«Tengo una cuenta pendiente con Menorca. El año pasado viví la cara amarga de la carrera: me tuve que retirar en el kilómetro 70, a la altura de La Vall, por una lesión en el cuádriceps. Quedarme a las puertas me dejó una espina clavada pero también me enseñó mucho», nos relata para «Es Diari» el corredor ultra de Maó, Enric Pons, que acaba de anunciar su ambicioso calendario del 2026, en el que tiene marcado en rojo la Trail Menorca Camí de Cavalls. «Este 2026 vuelvo con la lección aprendida, mucho más preparado y más fuerte física y mentalmente. No voy solo a participar voy a terminar lo que dejé a medias», exclama tan ambicioso y directo como siempre Pons.
Y es que el menorquín ha anunciado estos pasados días sus cinco grandes retos de este nuevo año y que son la TransGranCanaria Maratón, la Trail Menorca Camí de Cavalls en sus 100 kilómetros, la potente y referente de este ‘mundillo’, OCC UTMB Finals, la Mallorca UTMB 50K y la ultra de los 3 Días de la Trail Ibiza.

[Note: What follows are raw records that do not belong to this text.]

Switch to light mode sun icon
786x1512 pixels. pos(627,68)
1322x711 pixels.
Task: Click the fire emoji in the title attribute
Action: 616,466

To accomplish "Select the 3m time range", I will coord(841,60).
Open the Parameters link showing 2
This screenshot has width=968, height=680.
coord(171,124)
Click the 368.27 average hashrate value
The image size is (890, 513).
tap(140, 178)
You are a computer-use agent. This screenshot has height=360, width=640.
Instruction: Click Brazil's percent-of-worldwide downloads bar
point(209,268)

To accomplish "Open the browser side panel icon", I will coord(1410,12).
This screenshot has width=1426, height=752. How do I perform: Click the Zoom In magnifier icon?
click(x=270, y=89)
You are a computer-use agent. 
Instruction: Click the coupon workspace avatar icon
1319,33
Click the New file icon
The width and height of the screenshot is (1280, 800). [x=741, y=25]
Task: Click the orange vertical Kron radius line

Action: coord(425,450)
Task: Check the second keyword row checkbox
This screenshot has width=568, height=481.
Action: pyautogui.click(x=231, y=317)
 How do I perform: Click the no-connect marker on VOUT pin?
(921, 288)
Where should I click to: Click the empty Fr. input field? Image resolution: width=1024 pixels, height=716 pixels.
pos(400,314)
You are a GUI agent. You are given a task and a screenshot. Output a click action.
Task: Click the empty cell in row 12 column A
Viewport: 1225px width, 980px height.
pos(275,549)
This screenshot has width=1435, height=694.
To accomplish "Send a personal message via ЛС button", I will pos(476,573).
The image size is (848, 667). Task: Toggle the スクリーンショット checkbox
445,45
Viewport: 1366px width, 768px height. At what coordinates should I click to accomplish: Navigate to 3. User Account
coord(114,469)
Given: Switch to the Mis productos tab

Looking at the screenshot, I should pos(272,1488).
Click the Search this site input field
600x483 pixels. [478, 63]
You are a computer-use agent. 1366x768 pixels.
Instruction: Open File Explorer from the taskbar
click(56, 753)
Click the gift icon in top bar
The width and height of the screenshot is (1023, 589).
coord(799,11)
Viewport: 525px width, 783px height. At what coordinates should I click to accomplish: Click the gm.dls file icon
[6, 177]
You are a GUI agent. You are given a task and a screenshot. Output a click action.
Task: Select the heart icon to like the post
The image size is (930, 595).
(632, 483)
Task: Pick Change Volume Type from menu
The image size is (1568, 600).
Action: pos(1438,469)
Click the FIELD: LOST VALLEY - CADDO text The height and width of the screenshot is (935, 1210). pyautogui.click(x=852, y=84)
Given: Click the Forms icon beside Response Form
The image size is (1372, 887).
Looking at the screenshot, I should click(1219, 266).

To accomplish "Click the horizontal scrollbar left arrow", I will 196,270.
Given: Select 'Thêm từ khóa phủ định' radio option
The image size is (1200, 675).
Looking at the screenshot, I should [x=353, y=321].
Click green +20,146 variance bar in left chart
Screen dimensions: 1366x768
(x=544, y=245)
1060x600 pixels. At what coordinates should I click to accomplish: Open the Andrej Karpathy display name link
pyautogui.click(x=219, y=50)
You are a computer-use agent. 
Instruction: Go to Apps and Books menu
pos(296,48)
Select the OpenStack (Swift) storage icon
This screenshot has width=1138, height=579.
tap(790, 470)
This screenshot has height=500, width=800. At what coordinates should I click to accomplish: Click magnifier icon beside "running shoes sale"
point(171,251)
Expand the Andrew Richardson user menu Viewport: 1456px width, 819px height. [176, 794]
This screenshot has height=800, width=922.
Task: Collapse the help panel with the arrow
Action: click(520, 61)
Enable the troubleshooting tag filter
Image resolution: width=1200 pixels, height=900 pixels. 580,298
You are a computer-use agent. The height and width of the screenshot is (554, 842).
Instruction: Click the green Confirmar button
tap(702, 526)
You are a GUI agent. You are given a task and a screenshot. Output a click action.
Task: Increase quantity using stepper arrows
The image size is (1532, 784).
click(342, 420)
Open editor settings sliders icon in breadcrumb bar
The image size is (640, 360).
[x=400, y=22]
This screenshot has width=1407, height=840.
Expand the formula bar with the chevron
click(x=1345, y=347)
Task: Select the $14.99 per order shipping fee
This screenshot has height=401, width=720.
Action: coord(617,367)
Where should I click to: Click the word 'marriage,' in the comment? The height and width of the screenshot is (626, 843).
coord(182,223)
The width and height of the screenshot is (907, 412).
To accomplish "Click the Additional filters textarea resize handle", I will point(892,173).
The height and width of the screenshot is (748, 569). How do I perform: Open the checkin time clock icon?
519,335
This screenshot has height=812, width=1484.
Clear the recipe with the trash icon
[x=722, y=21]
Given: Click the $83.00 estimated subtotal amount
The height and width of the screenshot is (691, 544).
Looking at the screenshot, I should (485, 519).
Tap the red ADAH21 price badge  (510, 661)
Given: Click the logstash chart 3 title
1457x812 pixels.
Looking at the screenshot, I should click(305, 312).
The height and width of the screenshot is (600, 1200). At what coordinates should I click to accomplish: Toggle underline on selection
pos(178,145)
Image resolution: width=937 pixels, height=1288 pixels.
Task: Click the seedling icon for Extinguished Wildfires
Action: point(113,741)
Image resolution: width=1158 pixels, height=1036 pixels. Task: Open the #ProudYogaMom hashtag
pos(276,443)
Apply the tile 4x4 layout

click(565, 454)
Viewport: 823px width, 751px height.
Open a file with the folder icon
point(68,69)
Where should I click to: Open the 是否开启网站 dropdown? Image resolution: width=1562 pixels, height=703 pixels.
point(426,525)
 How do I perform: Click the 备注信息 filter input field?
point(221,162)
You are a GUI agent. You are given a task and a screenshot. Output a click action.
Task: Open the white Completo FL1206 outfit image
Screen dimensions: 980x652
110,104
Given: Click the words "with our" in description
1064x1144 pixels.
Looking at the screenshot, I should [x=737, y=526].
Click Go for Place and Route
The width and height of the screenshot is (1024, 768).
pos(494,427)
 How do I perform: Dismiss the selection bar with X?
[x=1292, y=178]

El gran desafío de este 2026
«La OCC en Chamonix es la ‘joya de la corona’ de este año; es la final de las series mundiales y donde te mides con la élite mundial, por lo que la presión y la exigencia técnica son máximas», nos señala Pons. Sin embargo, «no puedo subestimar los 100k del Camí de Cavalls. Por distancia y dureza, ese será mi gran test de resistencia física y mental del año. Es el paso necesario para curtir el cuerpo antes de enfrentarme a los Alpes» analiza aún en frío pero muy meditado, ya que, «definir objetivos es el primer paso para hacerlos realidad.
Este 2026 viene cargado de grandes retos pero hay uno que brilla con luz propia: la OCC de UTMB. Será un honor y un desafío enorme competir en Chamonix contra los mejores», abunda un Pons cuya preparación empieza ya, «con un calendario diseñado para buscar mi mejor versión en cada distancia», dice, encontrándose el mahonés, «en un momento de madurez deportiva muy dulce. Físicamente, estamos construyendo una base sólida para aguantar la carga de kilómetros, respetando mucho los tiempos de recuperación para llegar fresco a final de curso», explica, cerrando que el mayor cambio es mental.
«Tener el billete para la OCC de UTMB ha sido una inyección de moral increíble. Cuando tienes un objetivo tan claro y ambicioso en el horizonte la cabeza te empuja incluso cuando las piernas pesan. Estoy muy motivado y enfocado», zanja.